Figure plots of Thévenin voltage along with measured dry fingertip and associated model loaded output; scaled by 0.0535; RRSE \(=\) 10.31% between loaded outputs

Table 6 Summary statistics (ref. Fig. 3) (\(n = 23\) I/O combinations): actual versus identified circuit elements

5 Conclusions and future work

In this paper, a fingertip skin bio-impedance identification algorithm for the enhancement of electro-tactile rendering is investigated for two skin moisture regimes. The algorithm assumes a first-order RC impedance network for identification purposes. We show validity of the identified parameters of the subject by building a model and quantitatively comparing the voltage output from the model with the voltage output from the fingertip skin identified parameters for our specified operating conditions. We also demonstrate the reliability of the identification scheme by comparing the deviations among multiple trial runs of both the human and known model identifications.

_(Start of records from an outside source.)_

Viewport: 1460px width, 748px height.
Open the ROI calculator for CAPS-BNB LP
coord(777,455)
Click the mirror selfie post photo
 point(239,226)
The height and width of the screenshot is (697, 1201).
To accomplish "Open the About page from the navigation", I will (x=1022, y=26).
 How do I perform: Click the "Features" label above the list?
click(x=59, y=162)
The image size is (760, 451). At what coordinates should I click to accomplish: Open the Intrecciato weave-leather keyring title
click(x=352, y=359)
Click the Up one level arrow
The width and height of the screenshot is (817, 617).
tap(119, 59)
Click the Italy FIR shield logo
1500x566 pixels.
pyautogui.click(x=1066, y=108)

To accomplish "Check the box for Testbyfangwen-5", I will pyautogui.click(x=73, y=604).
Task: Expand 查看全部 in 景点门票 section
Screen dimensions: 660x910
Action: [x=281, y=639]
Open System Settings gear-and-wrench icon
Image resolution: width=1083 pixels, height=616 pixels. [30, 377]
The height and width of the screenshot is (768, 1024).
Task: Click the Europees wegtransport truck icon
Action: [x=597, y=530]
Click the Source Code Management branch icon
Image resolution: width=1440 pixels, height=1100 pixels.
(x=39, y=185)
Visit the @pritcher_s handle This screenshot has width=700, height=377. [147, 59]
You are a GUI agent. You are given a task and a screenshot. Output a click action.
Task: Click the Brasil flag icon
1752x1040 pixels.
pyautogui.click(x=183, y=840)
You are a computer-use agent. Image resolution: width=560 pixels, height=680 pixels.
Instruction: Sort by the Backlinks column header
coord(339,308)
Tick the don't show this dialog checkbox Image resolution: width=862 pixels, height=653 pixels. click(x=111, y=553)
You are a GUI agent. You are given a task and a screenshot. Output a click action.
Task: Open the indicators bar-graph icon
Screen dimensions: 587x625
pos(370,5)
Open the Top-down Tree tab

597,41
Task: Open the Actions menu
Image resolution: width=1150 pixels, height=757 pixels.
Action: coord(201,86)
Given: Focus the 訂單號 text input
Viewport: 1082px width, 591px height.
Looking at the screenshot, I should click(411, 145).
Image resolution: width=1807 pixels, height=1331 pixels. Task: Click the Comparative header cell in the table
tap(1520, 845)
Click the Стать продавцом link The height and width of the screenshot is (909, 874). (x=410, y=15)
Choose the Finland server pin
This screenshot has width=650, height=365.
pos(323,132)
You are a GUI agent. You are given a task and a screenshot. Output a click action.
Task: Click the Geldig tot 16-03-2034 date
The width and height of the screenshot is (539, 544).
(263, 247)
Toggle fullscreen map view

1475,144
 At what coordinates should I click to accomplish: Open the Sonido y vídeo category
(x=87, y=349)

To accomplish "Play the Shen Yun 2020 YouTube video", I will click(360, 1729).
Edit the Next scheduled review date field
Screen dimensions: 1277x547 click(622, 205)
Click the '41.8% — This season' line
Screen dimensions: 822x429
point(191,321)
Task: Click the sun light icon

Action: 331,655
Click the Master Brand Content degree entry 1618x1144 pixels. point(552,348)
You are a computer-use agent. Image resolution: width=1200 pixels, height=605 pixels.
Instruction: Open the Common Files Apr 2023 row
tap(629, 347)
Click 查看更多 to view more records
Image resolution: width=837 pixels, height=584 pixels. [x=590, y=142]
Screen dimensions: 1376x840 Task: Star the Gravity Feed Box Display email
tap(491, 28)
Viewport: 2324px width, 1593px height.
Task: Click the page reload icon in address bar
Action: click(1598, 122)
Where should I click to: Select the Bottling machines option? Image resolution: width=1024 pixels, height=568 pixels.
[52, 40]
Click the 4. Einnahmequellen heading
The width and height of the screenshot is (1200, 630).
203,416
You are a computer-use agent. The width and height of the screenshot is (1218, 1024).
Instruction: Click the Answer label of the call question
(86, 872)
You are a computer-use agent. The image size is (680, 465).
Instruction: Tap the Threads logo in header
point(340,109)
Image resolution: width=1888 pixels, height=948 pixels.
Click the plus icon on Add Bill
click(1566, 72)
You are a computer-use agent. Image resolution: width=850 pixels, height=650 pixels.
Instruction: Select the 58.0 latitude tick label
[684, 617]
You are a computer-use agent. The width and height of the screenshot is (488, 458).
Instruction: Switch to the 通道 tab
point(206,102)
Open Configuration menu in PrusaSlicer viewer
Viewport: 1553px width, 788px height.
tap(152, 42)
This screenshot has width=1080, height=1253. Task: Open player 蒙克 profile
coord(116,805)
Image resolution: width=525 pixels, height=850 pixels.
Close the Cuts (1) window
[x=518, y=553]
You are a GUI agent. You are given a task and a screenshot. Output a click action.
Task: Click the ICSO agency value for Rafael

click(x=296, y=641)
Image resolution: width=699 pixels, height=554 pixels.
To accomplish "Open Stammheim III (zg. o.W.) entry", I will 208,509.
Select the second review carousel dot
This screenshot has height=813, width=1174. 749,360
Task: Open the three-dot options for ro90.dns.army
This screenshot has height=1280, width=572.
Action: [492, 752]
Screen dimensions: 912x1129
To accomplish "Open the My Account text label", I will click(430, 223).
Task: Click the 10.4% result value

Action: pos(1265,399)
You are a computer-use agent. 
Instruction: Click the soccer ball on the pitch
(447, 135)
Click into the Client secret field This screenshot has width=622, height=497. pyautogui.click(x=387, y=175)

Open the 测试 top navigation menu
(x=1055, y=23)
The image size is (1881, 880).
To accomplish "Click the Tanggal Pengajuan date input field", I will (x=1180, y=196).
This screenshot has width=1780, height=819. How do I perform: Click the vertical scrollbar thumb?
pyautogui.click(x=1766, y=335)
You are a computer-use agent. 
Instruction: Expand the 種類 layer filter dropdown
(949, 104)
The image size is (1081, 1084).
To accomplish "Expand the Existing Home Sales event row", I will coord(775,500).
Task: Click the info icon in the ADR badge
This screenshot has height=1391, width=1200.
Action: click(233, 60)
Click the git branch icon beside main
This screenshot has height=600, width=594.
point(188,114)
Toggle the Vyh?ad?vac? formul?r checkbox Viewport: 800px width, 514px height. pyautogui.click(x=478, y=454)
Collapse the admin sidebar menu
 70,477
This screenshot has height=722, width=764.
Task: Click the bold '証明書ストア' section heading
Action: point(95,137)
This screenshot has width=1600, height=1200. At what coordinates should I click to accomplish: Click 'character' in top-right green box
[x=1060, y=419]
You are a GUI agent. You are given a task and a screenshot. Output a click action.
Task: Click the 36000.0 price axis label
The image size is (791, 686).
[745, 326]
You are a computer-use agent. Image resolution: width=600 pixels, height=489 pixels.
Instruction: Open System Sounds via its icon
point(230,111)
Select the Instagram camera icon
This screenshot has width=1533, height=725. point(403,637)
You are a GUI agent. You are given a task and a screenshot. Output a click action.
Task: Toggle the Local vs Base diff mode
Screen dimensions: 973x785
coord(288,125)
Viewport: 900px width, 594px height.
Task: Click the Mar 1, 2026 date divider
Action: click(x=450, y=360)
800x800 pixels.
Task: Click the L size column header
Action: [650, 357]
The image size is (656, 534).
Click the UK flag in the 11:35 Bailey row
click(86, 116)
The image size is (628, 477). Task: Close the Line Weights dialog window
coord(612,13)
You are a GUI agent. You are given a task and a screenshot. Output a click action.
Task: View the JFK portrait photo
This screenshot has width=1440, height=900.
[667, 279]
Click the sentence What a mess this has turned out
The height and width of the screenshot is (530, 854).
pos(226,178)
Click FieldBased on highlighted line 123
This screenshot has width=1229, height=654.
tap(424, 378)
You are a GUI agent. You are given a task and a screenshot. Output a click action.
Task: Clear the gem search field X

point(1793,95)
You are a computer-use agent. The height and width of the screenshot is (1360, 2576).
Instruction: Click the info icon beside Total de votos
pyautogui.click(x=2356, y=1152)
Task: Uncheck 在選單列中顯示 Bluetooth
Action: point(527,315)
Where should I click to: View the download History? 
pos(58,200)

Future work will involve incorporating a feedback control scheme for adjusting the input in real time based on the measurements. The next step then hinges on integrating the sampling and identification hardware and software with the electro-tactile-based rendering device in a compact module. Ideally, the user need only place his or her fingertip on the display terminal, and the identification program is initiated by monitoring the differential loading condition. The resulting calculation of the user’s bio-impedance signature then tailors, to a comfortable level, the current amplitude of the stimulating waveform in a short period of time.